35. The method of claim 26, wherein cooling the superaustenitic stainless steel alloy comprises one of water quenching and oil quenching the superaustenitic stainless steel alloy.

36. The method of claim 25, wherein the cooing rate comprises a range from 0.3 Fahrenheit degrees per minute to 10 Fahrenheit degrees per minute.

37. The method of claim 25, wherein the superaustenitic stainless steel alloy comprises in percent by weight based on total alloy weight: up to 0.2 carbon; up to 20 manganese; 0.1 to 1.0 silicon; 14.0 to 28.0 chromium; 15.0 to 38.0 nickel; 2.0 to 9.0 molybdenum; 0.1 to 3.0 copper; 0.08 to 0.9 nitrogen; 0.1 to 5.0 tungsten; 0.5 to 5.0 cobalt; up to 1.0 titanium; up to 0.05 boron; up to 0.05 phosphorus; up to 0.05 sulfur; iron; and incidental impurities.

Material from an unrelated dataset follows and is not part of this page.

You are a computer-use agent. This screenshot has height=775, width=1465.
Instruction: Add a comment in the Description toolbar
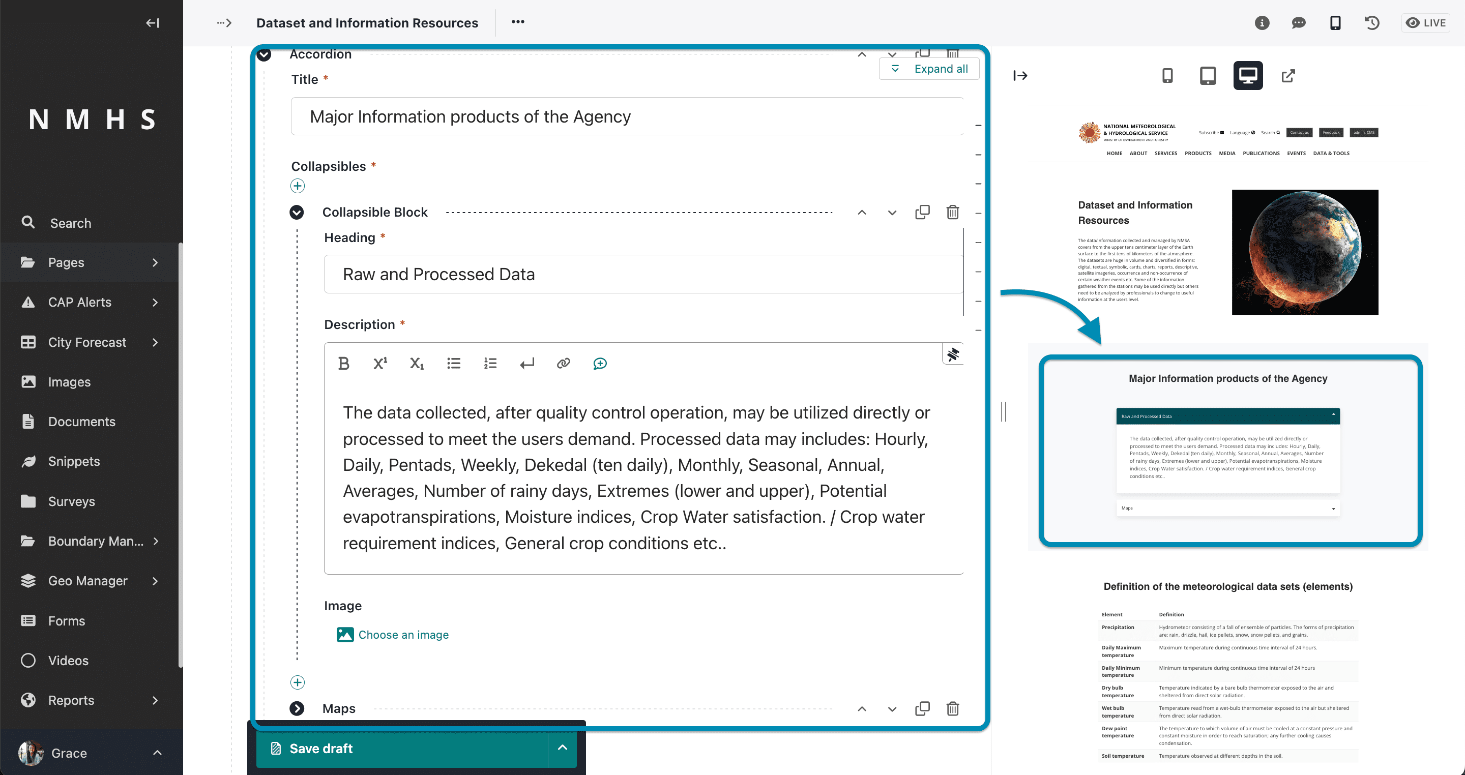click(x=600, y=363)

38. A hot worked superaustenitic stainless steel alloy comprising:

a composition comprising, in weight percent based on total alloy weight, up to 0.2 carbon, up to 20 manganese, 0.1 to 1.0 silicon, 14.0 to 28.0 chromium, 15.0 to 38.0 nickel, 2.0 to 9.0 molybdenum, 0.1 to 3.0 copper, 0.08 to 0.9 nitrogen, 0.1 to 5.0 tungsten, 0.5 to 5.0 cobalt, up to 1.0 titanium, up to 0.05 boron, up to 0.05 phosphorus, up to 0.05 sulfur, iron, and incidental impurities;

an equiaxed recrystallized grain structure through a cross-section of the superaustenitic stainless steel alloy; and

an average grain size having an ASTM grain size number in a range of ASTM 00 to ASTM 3, according to ASTM Designation E112-12; wherein the equiaxed recrystallized grain structure is substantially free of an intermetallic sigma-phase precipitate.

39. A mill product comprising the hot worked superaustenitic stainless steel alloy of claim 38.

40. The mill product of claim 39, wherein the mill product is selected from a bar, a plate, a sheet, and an extrusion.